Der Erfolgreiche richtet sich nach Zielen aus. Er ist ein genauer Beobachter, kann passende Ziele identifizieren und Personen gezielt fördern, damit die Ziele erreicht werden. Dabei plant er akribisch die einzelnen Schritte und organisiert die erforderlichen Maßnahmen.

Und wie kommen jetzt diese verschiedenen Persönlichkeitseigenschaften zusammen? Was könnte ein verbindendes Ziel sein, dass sie beide auf ihre Art erreichen wollen und wobei sich ihre unterschiedlichen Eigenschaften auf konstruktive Art ergänzen? Nach einigem Hin und Her haben sie sich geeinigt: Sie möchten ein Vereinswochenende gestalten, bei dem die verschiedenen Abteilungen des Vereins sich vorstellen und Freundschaftsspiele und Wettkämpfe austragen. An dem Wochenende sollen die Aktionen des Sportvereins die Stadt prägen – ob nun Fußball, Handball oder Basketball, ob Leichtathletik, Turnen oder Schwimmen, ob für Kinder, Senioren oder Leistungssportler – für jeden ist etwas dabei. So wird das vielfältige Angebot des Vereins vorgestellt und in den Freundschaftswettkämpfen werden die Leistungen mit den Gästen gemessen.

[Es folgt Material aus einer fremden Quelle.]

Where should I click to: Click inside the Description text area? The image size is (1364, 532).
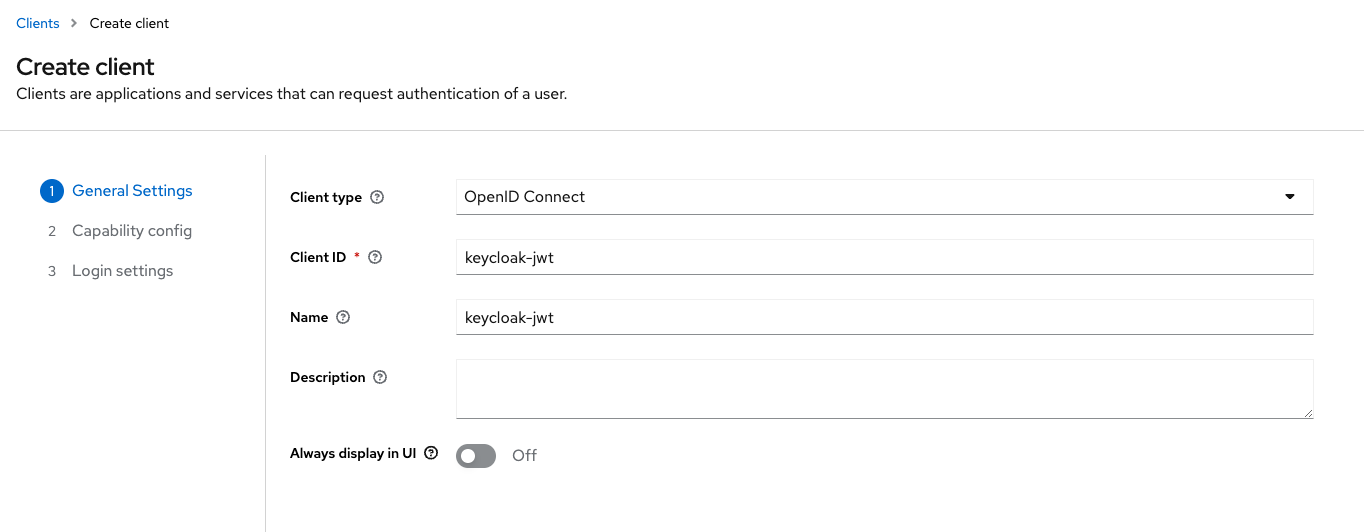pos(884,388)
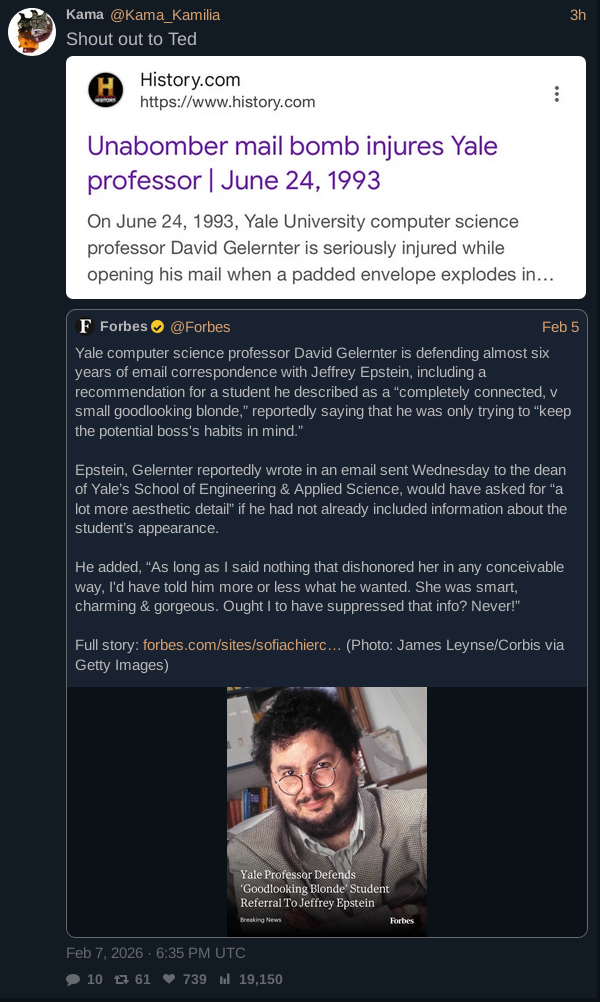
Task: Click the views bar chart icon
Action: coord(225,979)
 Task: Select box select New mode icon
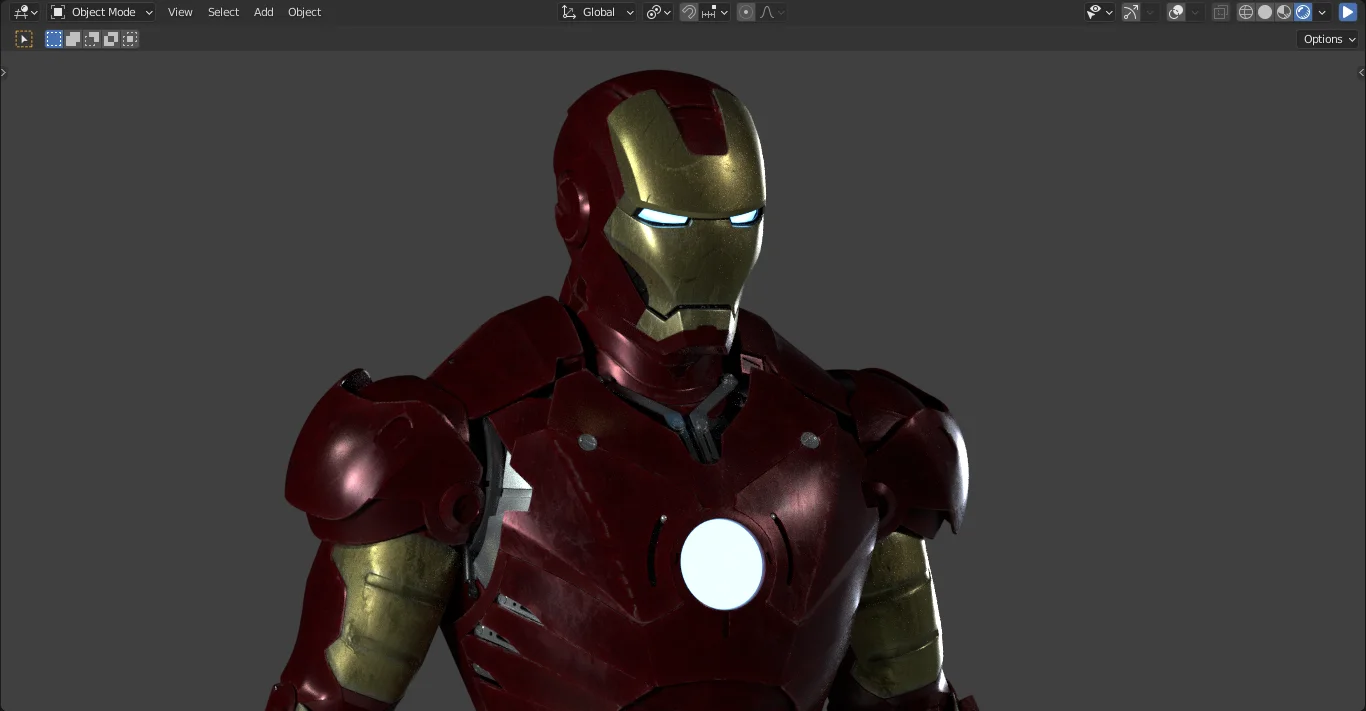tap(52, 39)
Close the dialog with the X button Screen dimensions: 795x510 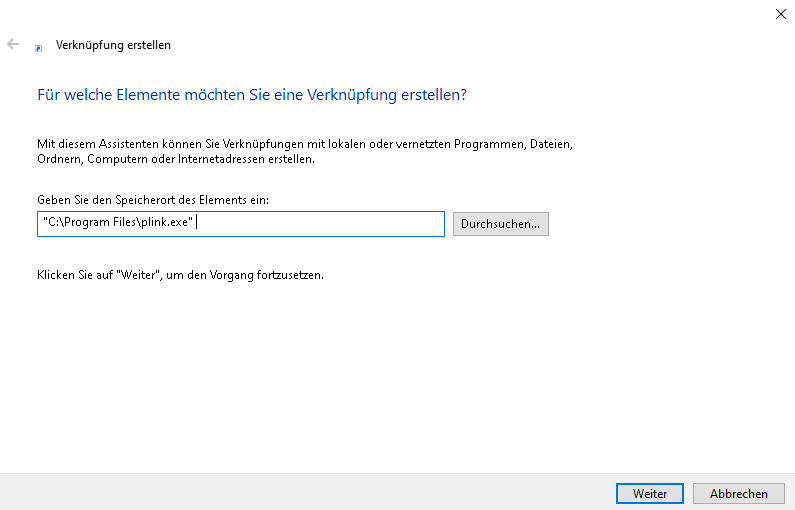(x=780, y=14)
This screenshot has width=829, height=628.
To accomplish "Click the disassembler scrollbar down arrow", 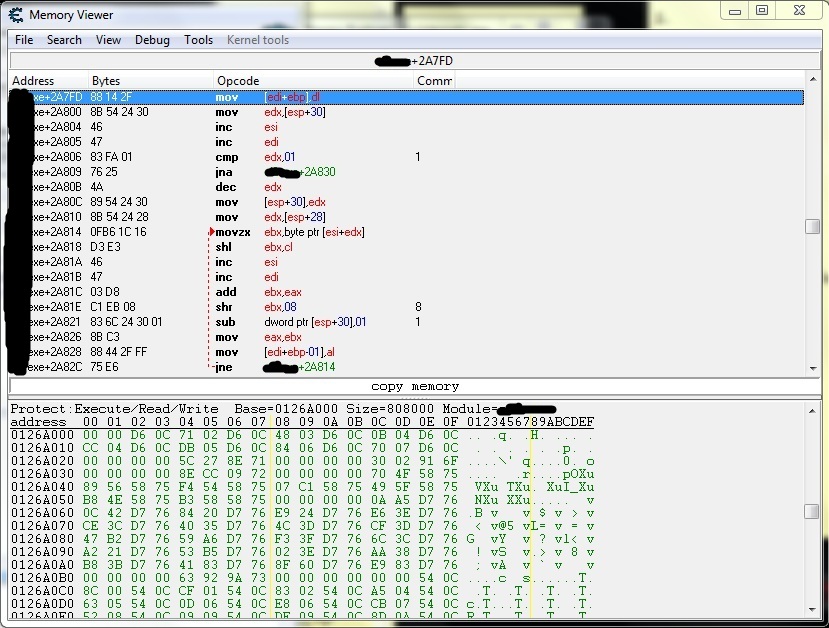I will point(813,368).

Und wie kommen jetzt die beiden Vorsitzenden zu einem konstruktiven Zusammenwirken? Die Vorbereitung und Planung des Vereinswochenendes bringt beide zusammen:

  1. Als Beobachter betrachtet der Erfolgreiche die Situation und fragt sich: Was für Aktionen können zum Gelingen des Vereinsfestes beitragen?
  2. Als Vertreter greift der Gesellige die einzelnen Aktionen auf und geht auf entsprechende Leute im Verein, oder in der Stadt zu und bittet um ihre Unterstützung. Außerdem wendet sich an andere Vereine in der Umgebung, wirbt bei Sponsoren, informiert die Presse und macht so die Veranstaltung bekannt.
  3. Weiter organisiert der Erfolgreiche das Vereinsfest:  Dabei fragt er sich, was für die verschiedenen Aktionen konkret zu machen ist und wie sie sich passend in das Fest integrieren lassen – wie einzelne Puzzleteile fügen sich die einzelnen Programmpunkte zu einem Gesamtbild.
  4. Der Gesellige vermittelt die Ergebnisse des Organisators, so dass diese umgesetzt werden. Er geht auf die jeweiligen Personen zu, klärt Fragen und räumt Zweifel aus dem Weg.

Ist der Prozess einmal durchlaufen, dann ist die Organisation des Vereinsfestes noch lange nicht abgeschlossen. Dann fängt man wieder bei dem ersten Schritt an, dem Beobachter fallen neue mögliche Aktivitäten ein, er erkennt, dass einige noch bekanntzumachen und weiter zu konkretisieren sind und außerdem haben sich bereits Freiwillige aus dem Verein mit eigenen Vorschlägen und Anregungen gemeldet. Diese werden dann weiter aufgegriffen und geprüft.

Der Prozess wird solange durchgeführt, bis das Resultat für die beiden Vorsitzenden und alle anderen Beteiligten passt. So wird das Fest getragen von vielen Mitgliedern, Freunden und Bekannten. Das Fest wurde zu einem großen Erfolg. Anschließend kamen in den Verein viele neue Mitglieder, unter ihnen auch einige bekannte Leistungsträger.